Assignment: Write out again, exactly, the lines below starting at the one with "1080x726 pixels." and ending at the one with "Task: Tick the video mediaType checkbox".

[[ Excerpted records open ]]

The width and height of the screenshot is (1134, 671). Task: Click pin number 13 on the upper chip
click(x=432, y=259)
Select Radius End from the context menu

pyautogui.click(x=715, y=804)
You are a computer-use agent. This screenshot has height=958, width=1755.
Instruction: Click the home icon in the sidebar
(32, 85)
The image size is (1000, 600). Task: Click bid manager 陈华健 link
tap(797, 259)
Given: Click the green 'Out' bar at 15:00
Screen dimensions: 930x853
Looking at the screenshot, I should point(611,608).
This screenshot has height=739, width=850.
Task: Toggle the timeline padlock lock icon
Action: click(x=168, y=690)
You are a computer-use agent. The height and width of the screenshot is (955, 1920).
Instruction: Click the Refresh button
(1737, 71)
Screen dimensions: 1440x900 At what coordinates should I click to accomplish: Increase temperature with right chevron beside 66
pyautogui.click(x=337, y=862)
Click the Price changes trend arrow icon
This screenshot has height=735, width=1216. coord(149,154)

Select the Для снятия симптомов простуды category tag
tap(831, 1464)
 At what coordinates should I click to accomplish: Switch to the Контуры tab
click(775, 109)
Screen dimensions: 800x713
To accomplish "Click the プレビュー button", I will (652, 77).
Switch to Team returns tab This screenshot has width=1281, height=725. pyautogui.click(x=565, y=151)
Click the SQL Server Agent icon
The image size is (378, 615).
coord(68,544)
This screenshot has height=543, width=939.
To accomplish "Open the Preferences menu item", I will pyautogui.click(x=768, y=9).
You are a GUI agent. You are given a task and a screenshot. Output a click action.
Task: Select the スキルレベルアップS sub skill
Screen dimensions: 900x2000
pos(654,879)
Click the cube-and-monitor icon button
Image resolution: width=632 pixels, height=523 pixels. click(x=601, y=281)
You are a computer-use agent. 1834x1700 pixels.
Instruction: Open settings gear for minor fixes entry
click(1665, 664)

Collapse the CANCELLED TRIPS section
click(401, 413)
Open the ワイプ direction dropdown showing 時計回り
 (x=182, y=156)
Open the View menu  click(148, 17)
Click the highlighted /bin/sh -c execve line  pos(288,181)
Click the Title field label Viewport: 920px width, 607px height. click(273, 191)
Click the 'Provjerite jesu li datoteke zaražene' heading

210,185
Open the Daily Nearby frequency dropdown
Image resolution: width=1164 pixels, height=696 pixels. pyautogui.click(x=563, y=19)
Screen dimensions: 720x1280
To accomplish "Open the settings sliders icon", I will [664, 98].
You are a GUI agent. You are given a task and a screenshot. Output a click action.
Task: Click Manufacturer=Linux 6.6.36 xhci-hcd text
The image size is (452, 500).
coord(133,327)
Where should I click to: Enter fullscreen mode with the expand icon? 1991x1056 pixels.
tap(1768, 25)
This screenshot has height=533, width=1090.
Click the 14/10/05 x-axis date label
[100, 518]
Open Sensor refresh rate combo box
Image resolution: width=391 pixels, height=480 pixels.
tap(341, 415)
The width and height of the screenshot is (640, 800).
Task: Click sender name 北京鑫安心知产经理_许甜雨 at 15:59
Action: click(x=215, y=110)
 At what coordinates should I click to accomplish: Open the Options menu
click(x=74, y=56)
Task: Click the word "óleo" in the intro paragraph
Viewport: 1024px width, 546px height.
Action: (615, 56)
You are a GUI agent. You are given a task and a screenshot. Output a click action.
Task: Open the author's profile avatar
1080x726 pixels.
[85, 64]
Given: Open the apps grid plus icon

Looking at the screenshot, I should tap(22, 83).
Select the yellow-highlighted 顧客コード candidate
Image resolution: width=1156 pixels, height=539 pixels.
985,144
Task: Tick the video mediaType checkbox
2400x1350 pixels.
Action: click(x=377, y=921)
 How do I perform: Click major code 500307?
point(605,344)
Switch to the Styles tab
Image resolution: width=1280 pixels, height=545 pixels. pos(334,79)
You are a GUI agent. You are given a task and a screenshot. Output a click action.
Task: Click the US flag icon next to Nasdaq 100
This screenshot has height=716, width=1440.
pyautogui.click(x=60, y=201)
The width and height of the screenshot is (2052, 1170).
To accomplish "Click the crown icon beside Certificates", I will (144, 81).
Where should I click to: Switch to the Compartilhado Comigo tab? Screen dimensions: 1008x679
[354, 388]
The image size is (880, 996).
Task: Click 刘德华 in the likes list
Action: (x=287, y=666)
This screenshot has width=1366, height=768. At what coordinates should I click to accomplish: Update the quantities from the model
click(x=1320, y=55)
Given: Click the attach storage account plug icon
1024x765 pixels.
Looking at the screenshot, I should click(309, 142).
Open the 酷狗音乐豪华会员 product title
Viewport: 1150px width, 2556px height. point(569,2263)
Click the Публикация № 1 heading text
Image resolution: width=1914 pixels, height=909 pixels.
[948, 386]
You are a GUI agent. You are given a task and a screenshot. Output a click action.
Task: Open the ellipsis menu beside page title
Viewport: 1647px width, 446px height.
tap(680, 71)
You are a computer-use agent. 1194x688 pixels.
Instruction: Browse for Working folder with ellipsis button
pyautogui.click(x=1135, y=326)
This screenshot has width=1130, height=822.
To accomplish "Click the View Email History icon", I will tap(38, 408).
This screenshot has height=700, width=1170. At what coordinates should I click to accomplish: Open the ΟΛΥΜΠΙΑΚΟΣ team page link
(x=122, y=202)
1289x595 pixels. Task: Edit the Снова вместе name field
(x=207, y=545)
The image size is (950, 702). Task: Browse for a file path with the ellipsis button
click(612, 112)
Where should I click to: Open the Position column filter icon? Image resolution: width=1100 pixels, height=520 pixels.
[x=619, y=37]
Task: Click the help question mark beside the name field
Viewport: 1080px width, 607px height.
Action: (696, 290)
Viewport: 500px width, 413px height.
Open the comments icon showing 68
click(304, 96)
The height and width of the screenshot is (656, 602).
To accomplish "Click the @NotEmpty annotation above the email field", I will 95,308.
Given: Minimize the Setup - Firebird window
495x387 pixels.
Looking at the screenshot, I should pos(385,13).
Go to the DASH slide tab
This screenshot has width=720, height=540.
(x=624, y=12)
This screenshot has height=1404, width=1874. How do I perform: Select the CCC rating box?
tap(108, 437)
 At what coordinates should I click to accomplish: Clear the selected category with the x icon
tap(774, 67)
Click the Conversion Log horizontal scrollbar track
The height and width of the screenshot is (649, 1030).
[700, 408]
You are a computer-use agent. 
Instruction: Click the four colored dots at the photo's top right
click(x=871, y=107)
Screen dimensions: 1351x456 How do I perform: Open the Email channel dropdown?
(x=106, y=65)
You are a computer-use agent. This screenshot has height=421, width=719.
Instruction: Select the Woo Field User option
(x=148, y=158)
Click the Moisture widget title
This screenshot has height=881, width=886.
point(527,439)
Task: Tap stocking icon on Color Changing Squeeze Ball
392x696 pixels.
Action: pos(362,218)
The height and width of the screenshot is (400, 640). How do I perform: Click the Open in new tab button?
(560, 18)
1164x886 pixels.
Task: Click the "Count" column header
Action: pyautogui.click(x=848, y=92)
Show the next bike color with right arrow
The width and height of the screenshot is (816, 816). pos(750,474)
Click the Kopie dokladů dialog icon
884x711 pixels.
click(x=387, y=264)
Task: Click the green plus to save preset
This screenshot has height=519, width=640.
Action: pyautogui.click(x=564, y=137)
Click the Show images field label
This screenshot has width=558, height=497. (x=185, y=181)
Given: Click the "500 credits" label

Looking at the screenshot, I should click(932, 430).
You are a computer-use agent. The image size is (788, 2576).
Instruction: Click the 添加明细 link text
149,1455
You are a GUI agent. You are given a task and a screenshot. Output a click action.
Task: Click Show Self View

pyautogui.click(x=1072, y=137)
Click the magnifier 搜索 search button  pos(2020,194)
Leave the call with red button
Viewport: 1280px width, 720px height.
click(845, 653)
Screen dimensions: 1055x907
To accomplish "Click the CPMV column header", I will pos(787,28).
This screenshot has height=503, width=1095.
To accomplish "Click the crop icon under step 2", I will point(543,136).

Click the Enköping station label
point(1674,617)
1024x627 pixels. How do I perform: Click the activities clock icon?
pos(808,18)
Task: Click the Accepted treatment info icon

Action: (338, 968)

[[ Excerpted records closed ]]

Answer for the task:
1080x726 pixels.
[85, 64]
Given: Open the apps grid plus icon

Looking at the screenshot, I should tap(22, 83).
Select the yellow-highlighted 顧客コード candidate
Image resolution: width=1156 pixels, height=539 pixels.
985,144
Task: Tick the video mediaType checkbox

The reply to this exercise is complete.